Many times just the practical problems of gathering accurate data on local fire conditions can be as difficult and complex as the mathematics that follows. In this quest to seek for scientific as well as human causes of a tragedy, the speed of the wind was very important, so it is not a diversion to consider here the kind of information we tried to dig up and relate there at the conference table in order to determine the probable wind velocity (or velocities) that powered the fire on its tragic course. The data we needed came from three different sources: official weather reports, testimony of those present at the fire or closely connected with it, and our general knowledge about the behavior of winds on large fires, especially on fires that are blowups. We knew from the dispatcher at the Missoula base and from survivors that air conditions at the time the plane left Missoula were turbulent and that the plane ride to the gulch was so rough that one jumper became too sick to jump and the others felt ill; that the wind velocity at the gulch was so great that the plane dropped its cargo from an unusually high altitude to avoid entering the narrow, windswept canyon; and that the cargo when dropped was scattered
over an unusually large area and took a fatally long time to collect.

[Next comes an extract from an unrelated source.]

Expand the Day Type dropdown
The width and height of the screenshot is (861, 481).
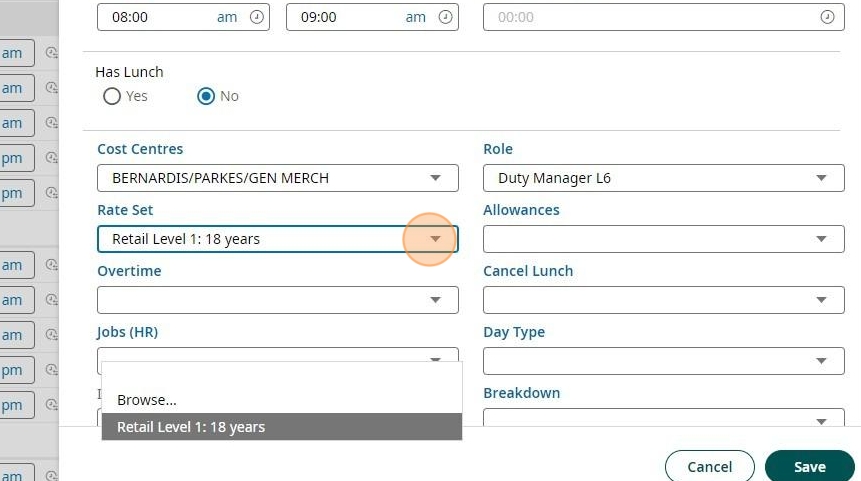(822, 361)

We knew the official wind velocity at Helena at the approximate time of the tragedy (at six o’clock in the evening it was nineteen miles per hour), but Helena is more than twenty-five miles away, on the side of a wide valley, whereas Mann Gulch is a narrow notch that connects with the twisted canyon of cliffs of the Missouri where winds are compressed and are often substantially higher. From our common experience with forest fires, we knew long before Mann Gulch that big fires add to their own wind velocity by the whirling motion set up when cooler air rushes into the lower part of the fire to replace the hotter, lighter air that has risen and escaped. We knew from several sources that this particular fire was a blowup, with fire whirls throwing burning cones and branches across the gulch and starting spot fires that soon were racing upgulch toward the crew.